▸ Aim: Extract the lines from the one containing "Screen dimensions: 953x541" through the one containing "Action: (x=37, y=308)", including both, and copy them without any changes.

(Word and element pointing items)
[Begin]
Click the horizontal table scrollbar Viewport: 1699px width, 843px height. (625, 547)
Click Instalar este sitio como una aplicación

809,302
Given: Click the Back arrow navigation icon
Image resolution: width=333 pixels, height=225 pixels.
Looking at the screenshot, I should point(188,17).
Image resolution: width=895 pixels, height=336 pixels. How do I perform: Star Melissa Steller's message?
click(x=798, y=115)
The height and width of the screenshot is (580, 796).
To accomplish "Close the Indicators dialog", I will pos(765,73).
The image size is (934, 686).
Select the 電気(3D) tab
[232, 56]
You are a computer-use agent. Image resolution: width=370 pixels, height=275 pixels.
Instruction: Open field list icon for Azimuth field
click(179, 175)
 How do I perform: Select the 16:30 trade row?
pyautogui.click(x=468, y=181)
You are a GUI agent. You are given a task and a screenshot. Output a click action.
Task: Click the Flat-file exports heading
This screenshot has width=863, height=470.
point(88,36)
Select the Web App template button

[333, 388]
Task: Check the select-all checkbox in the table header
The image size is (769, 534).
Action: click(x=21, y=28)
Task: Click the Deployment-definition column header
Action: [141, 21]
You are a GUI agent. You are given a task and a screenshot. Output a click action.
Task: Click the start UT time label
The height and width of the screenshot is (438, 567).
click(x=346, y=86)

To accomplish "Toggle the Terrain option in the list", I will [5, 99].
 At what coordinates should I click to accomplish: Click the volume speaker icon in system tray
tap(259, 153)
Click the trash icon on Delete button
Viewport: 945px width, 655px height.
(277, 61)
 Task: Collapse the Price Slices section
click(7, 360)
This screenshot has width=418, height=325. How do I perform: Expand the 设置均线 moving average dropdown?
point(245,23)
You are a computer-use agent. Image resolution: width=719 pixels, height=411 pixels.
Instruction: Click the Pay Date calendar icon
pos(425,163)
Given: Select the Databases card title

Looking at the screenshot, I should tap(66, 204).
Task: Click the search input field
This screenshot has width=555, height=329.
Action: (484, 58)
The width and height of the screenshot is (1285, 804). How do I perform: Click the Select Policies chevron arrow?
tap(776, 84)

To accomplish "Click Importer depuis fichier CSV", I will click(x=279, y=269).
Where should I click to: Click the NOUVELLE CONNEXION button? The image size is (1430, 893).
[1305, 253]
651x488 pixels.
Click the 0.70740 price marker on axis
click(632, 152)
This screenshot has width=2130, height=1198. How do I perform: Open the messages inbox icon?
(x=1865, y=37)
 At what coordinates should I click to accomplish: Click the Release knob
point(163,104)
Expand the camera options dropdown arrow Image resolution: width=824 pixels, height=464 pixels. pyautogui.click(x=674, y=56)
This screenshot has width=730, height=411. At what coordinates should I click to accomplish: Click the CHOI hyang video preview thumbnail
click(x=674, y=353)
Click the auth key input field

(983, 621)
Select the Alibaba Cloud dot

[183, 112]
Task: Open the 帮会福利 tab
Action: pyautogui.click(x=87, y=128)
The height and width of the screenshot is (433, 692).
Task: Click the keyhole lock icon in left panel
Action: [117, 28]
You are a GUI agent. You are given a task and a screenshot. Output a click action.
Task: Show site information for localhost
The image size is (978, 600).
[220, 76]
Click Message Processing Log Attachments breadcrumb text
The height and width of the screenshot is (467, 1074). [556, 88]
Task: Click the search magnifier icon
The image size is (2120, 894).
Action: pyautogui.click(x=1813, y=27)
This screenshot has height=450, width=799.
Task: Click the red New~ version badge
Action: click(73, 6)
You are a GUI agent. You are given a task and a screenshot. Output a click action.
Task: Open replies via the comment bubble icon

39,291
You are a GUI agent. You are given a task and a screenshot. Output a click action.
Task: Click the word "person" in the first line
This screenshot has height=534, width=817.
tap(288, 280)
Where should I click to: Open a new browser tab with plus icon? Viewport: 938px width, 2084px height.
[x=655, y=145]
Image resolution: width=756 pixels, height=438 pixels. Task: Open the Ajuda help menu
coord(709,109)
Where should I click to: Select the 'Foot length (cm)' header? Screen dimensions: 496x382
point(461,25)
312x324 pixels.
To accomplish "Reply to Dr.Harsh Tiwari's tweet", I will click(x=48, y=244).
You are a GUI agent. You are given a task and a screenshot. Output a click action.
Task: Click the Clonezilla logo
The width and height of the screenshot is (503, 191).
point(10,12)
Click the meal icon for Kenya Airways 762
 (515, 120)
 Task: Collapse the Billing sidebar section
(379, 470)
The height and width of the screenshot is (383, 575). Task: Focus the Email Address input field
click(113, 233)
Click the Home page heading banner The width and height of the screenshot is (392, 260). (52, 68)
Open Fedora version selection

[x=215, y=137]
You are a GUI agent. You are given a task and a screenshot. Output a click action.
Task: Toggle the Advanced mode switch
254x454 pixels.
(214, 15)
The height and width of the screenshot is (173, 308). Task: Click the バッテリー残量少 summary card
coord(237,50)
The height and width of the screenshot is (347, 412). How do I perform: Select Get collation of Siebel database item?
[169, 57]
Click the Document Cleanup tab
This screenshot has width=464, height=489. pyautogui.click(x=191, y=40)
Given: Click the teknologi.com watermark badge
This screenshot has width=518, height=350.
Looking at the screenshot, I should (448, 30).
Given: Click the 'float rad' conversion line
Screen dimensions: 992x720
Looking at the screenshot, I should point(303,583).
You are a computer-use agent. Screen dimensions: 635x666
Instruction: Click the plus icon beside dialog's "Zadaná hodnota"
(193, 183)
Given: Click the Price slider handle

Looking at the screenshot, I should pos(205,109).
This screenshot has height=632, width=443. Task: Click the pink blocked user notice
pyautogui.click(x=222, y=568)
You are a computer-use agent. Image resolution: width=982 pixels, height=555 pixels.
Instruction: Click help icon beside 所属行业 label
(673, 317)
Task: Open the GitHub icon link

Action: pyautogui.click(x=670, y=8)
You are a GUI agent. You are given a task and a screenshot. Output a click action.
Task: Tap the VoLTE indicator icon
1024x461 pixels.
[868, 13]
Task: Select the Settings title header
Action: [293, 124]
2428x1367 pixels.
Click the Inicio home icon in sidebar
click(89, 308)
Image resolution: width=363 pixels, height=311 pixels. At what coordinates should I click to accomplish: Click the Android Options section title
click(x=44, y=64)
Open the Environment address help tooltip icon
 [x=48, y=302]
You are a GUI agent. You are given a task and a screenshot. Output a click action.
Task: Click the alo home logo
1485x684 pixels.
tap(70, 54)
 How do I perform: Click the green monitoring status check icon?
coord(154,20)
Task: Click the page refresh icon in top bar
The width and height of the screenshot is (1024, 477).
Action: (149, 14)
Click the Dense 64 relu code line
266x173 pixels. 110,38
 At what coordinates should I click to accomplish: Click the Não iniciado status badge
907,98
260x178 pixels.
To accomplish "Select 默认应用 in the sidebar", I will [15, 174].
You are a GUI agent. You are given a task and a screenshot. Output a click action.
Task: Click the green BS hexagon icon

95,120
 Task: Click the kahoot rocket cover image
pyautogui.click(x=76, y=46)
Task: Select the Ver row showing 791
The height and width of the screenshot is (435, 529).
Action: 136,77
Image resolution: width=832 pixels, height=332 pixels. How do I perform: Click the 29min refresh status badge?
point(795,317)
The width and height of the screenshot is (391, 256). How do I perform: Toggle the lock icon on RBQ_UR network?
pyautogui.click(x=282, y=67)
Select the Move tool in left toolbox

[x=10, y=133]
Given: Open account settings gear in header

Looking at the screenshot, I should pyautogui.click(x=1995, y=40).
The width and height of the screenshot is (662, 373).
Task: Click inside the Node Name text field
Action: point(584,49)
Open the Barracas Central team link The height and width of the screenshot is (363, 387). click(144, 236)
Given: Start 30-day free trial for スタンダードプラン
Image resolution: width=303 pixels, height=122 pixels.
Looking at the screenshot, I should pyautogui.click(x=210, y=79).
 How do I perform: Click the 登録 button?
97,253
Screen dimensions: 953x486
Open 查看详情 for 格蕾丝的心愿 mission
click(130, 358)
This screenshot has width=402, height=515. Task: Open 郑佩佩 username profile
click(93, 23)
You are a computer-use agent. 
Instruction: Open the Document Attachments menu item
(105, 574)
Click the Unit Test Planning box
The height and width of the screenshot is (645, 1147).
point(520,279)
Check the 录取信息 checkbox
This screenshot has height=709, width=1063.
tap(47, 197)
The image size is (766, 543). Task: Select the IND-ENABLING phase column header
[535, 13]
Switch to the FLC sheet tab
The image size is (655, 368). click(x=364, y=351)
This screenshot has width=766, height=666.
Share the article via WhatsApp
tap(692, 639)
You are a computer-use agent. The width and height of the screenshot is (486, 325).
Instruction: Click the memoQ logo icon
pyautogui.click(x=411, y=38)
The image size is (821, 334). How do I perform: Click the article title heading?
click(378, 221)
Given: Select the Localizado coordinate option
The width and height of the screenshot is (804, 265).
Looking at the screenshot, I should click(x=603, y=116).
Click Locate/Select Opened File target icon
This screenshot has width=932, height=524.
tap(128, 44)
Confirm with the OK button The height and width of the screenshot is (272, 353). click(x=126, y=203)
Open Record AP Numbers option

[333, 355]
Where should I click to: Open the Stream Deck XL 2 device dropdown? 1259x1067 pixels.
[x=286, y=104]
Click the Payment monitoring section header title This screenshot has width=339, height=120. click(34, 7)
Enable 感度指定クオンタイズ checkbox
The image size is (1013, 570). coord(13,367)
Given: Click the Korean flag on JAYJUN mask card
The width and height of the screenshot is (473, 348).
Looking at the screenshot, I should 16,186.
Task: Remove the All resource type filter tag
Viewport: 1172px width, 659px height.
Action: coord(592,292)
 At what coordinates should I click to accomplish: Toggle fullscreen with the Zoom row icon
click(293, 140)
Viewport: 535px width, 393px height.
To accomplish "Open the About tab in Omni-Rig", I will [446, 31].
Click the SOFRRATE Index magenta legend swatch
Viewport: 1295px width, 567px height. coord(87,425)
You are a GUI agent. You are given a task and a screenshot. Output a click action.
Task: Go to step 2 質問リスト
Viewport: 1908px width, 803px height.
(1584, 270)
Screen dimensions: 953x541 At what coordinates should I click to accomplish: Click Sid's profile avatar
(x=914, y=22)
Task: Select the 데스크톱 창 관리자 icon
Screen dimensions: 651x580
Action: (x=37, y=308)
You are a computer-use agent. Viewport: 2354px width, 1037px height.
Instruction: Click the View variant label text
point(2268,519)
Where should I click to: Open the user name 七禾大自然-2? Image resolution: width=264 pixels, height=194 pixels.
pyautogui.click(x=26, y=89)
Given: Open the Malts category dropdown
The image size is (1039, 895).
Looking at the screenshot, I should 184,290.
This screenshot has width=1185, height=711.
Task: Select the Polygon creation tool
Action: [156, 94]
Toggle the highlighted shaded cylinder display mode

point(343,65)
[End]
▸ Answer for this exercise:
Screen dimensions: 953x541 At what coordinates should I click to accomplish: Click Sid's profile avatar
(x=914, y=22)
Task: Select the 데스크톱 창 관리자 icon
Screen dimensions: 651x580
Action: (x=37, y=308)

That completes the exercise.